Abstract
Tumor plasticity drives the emergence of castration-resistant and neuroendocrine prostate cancer following androgen-deprivation therapy (ADT). Non-genetic determinants, including long non-coding (lnc)RNAs, preceding the acquisition of neuroendocrine traits, can disrupt androgen dependence and promote resistance. However, the precise transcriptome dynamics prior to therapy-induced neuroendocrine trans-differentiation remains unknown. Using a prostate cancer model mimicking the onset of castration-resistant and neuroendocrine phenotypes, we uncovered rapid lncRNA changes, with PROCA11 emerging as the most prominent.
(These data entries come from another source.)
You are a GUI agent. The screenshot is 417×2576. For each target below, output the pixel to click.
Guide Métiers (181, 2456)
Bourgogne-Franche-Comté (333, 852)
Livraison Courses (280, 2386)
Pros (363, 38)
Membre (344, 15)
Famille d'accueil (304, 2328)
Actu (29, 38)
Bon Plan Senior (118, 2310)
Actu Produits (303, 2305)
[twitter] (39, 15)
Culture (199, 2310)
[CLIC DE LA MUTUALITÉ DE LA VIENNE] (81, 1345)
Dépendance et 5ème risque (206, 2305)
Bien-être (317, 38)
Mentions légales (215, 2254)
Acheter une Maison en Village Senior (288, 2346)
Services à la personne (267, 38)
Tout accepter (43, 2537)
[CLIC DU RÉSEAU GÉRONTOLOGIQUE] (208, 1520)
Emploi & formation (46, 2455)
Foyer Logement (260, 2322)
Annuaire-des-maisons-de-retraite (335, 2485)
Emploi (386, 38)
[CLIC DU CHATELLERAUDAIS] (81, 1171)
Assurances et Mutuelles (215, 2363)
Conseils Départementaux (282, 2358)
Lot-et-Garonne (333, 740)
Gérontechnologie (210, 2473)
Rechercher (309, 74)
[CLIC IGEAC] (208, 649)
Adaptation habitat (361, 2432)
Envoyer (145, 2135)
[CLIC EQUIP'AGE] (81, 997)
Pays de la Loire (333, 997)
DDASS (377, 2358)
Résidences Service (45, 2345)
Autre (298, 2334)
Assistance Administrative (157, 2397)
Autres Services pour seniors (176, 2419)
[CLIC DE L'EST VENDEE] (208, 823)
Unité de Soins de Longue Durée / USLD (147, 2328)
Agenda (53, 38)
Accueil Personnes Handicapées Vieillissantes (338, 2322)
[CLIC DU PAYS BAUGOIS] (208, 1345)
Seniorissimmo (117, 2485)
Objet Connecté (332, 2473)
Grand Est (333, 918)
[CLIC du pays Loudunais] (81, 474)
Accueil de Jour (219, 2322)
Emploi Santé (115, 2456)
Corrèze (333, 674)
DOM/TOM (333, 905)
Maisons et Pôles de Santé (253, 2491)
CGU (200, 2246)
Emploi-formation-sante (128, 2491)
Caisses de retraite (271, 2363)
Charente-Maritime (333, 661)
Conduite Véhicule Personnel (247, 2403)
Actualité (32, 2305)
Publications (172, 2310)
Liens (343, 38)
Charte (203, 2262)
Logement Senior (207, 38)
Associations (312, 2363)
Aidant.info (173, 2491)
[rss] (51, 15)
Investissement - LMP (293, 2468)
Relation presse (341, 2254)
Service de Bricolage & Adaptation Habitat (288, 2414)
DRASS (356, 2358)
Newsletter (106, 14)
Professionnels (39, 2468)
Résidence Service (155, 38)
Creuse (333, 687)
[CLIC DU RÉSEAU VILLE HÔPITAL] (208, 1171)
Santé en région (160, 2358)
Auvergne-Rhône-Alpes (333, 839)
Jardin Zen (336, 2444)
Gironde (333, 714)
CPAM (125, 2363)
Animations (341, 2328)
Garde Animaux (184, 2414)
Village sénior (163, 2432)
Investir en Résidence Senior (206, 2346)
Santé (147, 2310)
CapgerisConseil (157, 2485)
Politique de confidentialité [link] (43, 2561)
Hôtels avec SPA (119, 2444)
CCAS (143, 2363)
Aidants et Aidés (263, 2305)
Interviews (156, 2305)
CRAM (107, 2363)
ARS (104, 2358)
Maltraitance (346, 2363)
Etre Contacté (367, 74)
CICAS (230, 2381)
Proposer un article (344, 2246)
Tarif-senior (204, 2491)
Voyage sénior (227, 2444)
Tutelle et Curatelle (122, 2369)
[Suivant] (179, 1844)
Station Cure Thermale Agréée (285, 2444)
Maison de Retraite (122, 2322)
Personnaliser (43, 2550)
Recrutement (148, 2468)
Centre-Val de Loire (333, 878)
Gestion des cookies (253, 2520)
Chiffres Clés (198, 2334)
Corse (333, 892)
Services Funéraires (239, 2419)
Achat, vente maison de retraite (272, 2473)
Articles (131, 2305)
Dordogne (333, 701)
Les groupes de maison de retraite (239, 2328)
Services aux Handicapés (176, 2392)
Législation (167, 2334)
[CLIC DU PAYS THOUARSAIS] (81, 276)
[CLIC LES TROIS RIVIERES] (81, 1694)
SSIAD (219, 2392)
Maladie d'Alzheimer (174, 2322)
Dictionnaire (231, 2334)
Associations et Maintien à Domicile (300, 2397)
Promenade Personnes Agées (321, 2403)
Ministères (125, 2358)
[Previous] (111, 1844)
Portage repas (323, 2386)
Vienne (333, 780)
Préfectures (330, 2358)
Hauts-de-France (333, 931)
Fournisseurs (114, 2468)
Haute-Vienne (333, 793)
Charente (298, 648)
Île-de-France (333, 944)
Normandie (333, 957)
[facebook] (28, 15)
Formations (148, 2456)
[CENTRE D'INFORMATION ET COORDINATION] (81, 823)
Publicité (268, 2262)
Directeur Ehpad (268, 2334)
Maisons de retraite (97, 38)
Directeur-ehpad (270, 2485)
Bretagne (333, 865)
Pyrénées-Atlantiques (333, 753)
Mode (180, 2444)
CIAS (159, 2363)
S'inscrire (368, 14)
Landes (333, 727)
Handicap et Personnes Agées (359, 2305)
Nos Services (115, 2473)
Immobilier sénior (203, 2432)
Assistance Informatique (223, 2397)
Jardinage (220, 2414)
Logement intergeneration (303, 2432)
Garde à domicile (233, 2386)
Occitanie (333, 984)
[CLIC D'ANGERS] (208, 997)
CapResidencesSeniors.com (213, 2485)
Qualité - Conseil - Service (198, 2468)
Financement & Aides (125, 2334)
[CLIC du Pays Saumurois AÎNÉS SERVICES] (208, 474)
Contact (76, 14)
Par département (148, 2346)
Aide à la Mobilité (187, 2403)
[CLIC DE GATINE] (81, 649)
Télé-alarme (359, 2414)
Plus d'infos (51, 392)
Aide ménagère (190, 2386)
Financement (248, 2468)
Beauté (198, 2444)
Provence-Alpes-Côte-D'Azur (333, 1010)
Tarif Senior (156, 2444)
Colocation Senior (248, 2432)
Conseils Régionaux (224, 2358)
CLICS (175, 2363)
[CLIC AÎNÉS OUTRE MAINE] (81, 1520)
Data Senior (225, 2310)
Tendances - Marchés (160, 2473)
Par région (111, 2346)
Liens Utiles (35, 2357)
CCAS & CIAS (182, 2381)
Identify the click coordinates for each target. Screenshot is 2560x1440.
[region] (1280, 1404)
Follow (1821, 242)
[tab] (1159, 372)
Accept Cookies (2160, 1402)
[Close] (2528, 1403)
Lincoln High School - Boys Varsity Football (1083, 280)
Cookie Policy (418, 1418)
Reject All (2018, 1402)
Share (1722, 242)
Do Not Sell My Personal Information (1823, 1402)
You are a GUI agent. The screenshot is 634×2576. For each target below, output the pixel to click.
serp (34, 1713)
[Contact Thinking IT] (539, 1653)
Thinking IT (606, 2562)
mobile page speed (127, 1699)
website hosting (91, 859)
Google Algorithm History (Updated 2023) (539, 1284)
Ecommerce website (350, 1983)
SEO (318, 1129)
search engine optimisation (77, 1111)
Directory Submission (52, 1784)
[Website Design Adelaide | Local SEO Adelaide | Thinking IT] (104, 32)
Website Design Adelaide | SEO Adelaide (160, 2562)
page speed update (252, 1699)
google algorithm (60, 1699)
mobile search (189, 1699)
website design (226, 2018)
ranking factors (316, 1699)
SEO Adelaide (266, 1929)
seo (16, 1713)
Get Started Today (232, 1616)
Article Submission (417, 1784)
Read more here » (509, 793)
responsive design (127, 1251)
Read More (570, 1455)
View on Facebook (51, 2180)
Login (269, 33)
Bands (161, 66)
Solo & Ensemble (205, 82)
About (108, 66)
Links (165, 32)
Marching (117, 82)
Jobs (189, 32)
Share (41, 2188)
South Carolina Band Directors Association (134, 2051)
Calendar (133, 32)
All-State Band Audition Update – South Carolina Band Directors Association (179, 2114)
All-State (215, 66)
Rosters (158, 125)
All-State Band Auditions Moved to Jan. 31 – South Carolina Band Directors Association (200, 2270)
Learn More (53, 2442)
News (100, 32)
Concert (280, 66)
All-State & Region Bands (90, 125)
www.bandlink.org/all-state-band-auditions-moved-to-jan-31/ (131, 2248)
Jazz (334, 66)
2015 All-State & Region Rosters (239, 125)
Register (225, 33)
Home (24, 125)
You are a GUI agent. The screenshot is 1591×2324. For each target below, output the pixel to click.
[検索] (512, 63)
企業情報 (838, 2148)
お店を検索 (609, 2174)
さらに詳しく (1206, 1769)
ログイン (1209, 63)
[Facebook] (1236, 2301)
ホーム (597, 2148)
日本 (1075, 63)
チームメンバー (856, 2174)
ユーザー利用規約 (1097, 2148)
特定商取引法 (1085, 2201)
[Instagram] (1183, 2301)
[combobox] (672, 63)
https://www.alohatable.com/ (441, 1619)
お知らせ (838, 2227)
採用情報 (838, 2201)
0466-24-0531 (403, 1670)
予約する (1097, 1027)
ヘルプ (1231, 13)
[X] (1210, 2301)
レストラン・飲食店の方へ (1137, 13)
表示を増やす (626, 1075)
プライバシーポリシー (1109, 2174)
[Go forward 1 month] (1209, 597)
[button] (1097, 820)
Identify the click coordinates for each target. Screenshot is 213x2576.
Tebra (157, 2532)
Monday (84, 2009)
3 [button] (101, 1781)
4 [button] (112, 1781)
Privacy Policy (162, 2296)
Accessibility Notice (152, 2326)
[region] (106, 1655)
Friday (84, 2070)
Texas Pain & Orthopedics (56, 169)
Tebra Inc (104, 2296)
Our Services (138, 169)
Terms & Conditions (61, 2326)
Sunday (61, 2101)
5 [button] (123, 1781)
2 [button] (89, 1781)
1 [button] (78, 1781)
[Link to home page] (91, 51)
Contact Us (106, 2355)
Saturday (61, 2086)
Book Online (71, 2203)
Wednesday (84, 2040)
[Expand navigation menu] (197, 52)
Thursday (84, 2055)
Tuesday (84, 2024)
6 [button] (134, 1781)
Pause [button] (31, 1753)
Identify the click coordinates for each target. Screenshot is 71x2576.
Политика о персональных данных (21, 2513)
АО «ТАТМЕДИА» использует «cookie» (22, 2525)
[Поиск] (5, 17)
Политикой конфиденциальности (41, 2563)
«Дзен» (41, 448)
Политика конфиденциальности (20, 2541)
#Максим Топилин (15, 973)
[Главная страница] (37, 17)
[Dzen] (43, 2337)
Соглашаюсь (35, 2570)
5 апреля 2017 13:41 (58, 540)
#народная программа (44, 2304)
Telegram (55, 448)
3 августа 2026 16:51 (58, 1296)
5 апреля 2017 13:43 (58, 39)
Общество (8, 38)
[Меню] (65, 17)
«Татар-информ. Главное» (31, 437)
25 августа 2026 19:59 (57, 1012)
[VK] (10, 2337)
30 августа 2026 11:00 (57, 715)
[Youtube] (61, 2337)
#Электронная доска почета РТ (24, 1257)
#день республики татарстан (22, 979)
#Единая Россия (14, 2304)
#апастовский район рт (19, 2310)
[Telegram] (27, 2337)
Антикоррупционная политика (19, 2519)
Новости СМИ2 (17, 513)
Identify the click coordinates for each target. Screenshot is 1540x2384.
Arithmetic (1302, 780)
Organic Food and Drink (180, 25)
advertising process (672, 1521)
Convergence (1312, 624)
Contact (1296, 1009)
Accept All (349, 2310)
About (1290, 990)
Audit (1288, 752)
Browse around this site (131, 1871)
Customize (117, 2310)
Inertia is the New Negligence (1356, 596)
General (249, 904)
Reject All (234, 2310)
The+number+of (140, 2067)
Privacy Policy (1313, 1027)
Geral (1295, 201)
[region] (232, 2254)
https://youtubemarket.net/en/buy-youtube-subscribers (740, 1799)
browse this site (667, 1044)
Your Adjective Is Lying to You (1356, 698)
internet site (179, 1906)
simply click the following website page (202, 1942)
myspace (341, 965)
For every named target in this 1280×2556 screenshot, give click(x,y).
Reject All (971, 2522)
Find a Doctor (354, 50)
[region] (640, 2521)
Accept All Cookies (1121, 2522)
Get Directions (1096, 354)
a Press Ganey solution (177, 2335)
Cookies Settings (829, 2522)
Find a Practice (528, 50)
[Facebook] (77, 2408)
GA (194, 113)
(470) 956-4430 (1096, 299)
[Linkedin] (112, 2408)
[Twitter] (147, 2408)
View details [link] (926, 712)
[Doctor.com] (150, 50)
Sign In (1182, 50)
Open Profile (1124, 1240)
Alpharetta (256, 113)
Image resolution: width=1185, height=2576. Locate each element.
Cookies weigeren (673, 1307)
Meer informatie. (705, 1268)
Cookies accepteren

PROCA11 is highly expressed in advanced adenocarcinoma and neuroendocrine prostate cancer tumors. This predominantly nuclear lncRNA is rapidly activated upon hormone depletion and persists in neuroendocrine-like cells. PROCA11 promotes cell survival, proliferation, and motility by reducing apoptosis and enhancing adhesion, contributing to neuroendocrine traits. PROCA11 binds to the cell-cycle regulator CCAR2/DBC1 and to CTNNA1, controlling cell adhesion and cytoskeleton. We suggest that PROCA11 arises early during tumor plasticity and controls the development of castration-resistant and neuroendocrine phenotypes in prostate cancer.
Keywords:
Biological sciences; Cancer; Epigenetics; Genomics.